Need help in setting up this from big fix
We deploy using CDN, set to Deferred Channel (Semi-annual) and enable auto updates via BigFix (also through CDN). We monitor installations and versions via the Analysis. Updates don’t all happen at the same time so we’re not seeing any issue. Very low management and administration on our end. The installs are nothing more than our XML file and the setup.exe (ODT).
I will say that Microsoft’s CDN doesn’t seem to be “near” our ASIA locations, so for deployment of O365 itself, we send a traditional package. For example, a CDN install in China takes 1:10 where a traditional distribution takes about 0:10.
Thanks for the useful information. Will try and get back to you
@AlexaVonTess
Can not enable auto updates as we are managing server environment , we need apply patches only during monthly patch window.
Right now, We are downloading patches manually and copying to shared location and then triggering command OfficeC2RClient.exe /update USERdisplaylevel=False using a BigFix Task on specific day and time to take patches from shared location. this is working fine as all Servers are registered with share location information but i need to fine tune the process and avoid the manual effort every month.
Any further suggestion will be helpful for me. thank you!

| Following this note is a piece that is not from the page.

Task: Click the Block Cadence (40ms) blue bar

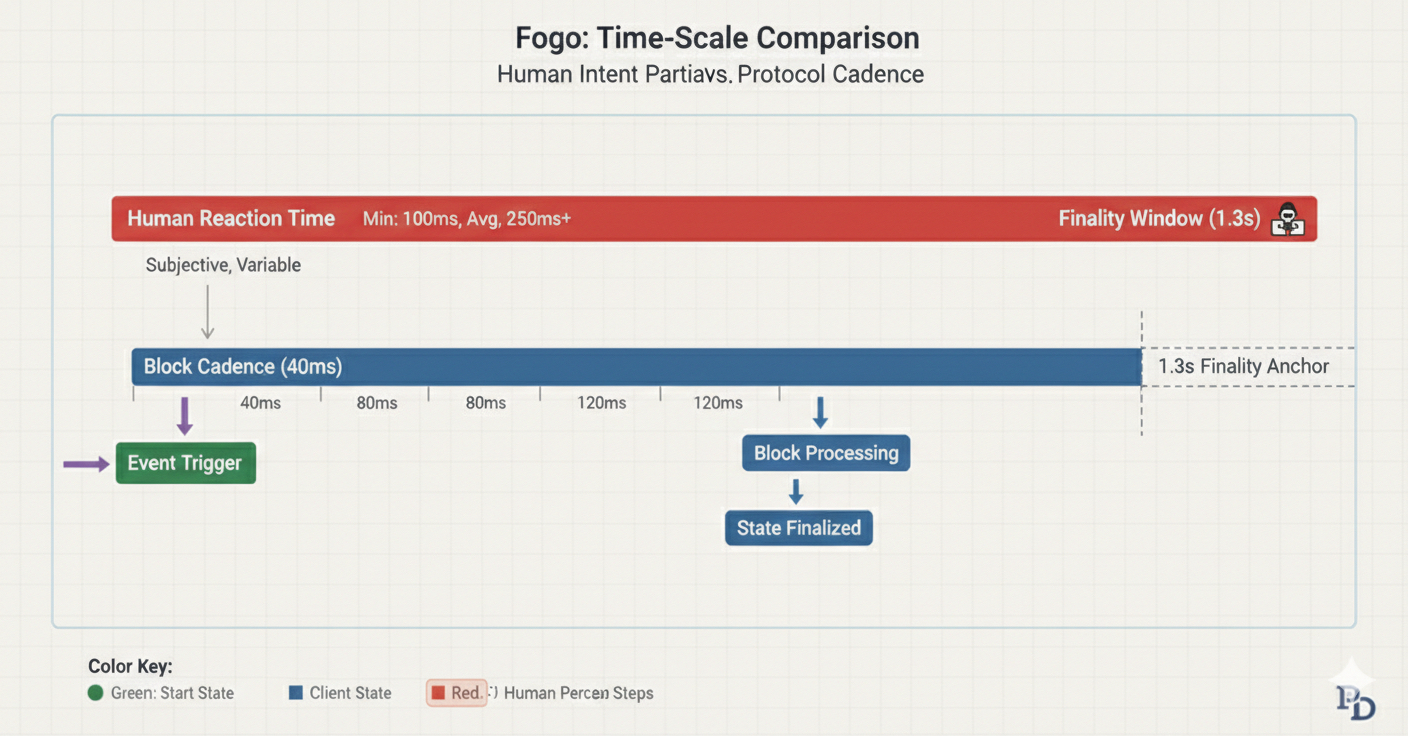Action: tap(636, 367)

If auto updates are disabled, you have no option to just deploy security updated. The BigFix content that comes out to upgrade Office versions may only be the security/feature updates. I’ll have to check those fixlets to be sure.
Another option would be use ODT with your own internal share; basically create and maintain your own CDN. Then your systems look there for updates and will only get the updates that you place there. That may not be realistic if your servers are geographically separated.

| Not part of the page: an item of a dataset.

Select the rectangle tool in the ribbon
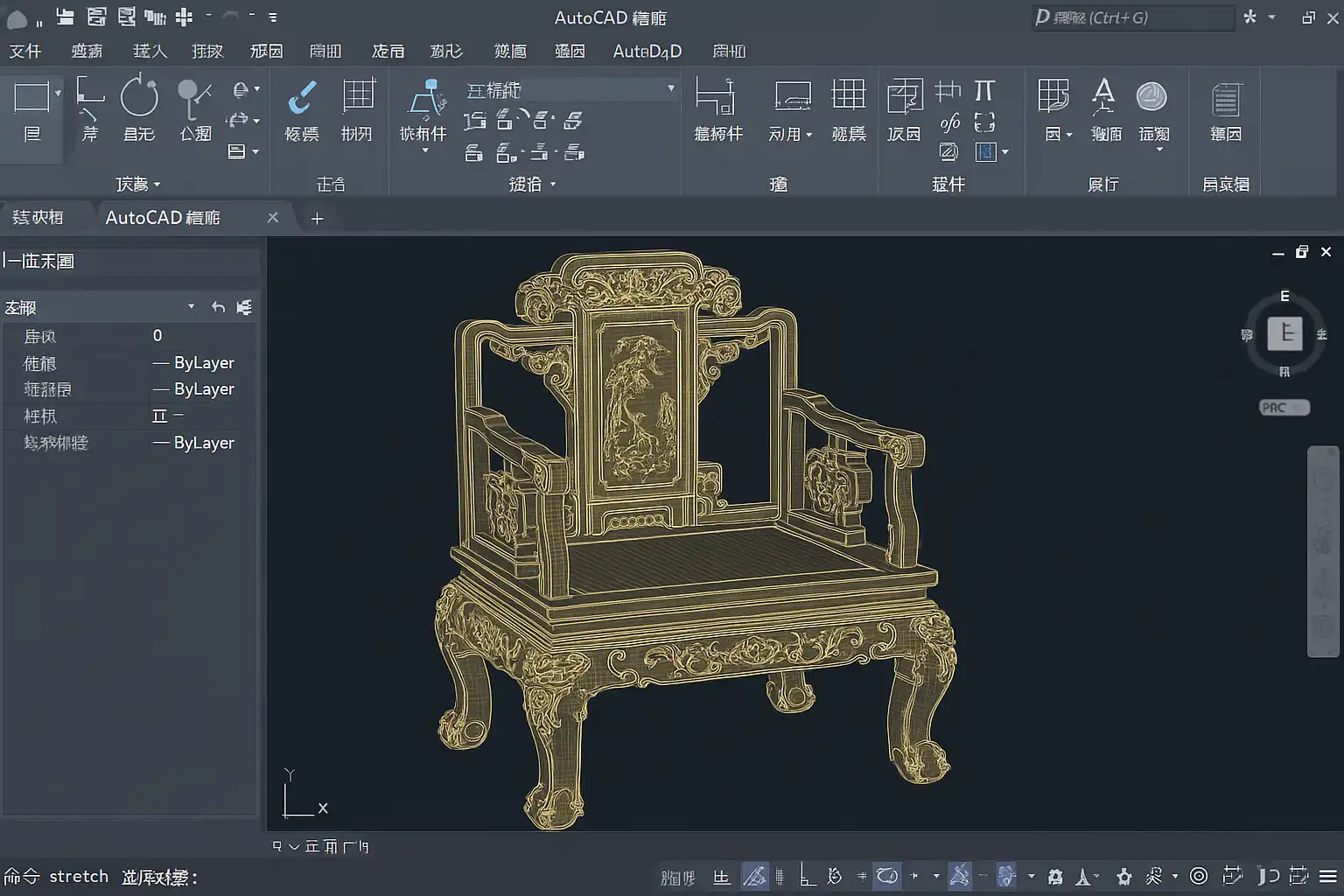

we are using this method currently by downloading patches from MS [ Monthly ] and copy to our own internal share.
then execute command “OfficeC2RClient.exe /update USERdisplaylevel=False” via big fix on all clients during patching weekend to take patches from internal share.

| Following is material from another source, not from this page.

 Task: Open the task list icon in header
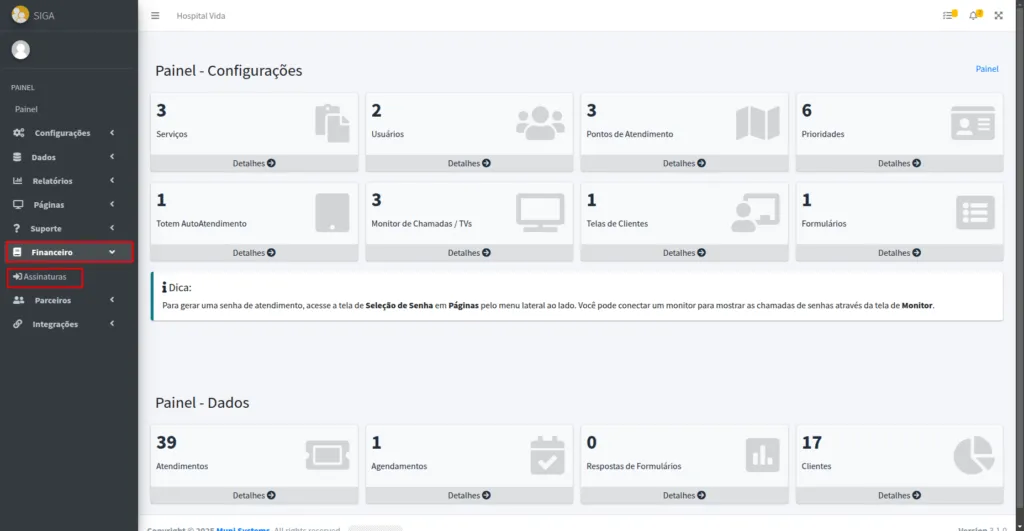pyautogui.click(x=948, y=16)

All client’s registry {HKEY_LOCAL_MACHINE\SOFTWARE\Microsoft\Office\ClickToRun\Configuration]" “UpdateUrl”} updated to get patch from internal share.
Servers are taking patches without any issue but problem is that they all need to be login while applying patch or else won’t take patches, so after i execute command immediately login to all 300 servers using remote desktop in one shot and leave servers to take patches.
looks like wasting time in manual efforts to i need best practice to make this fully automate.
What about building a PowerShell script that runs as a user account to execute the update? Then you could either kick that off via BigFix or a scheduled task.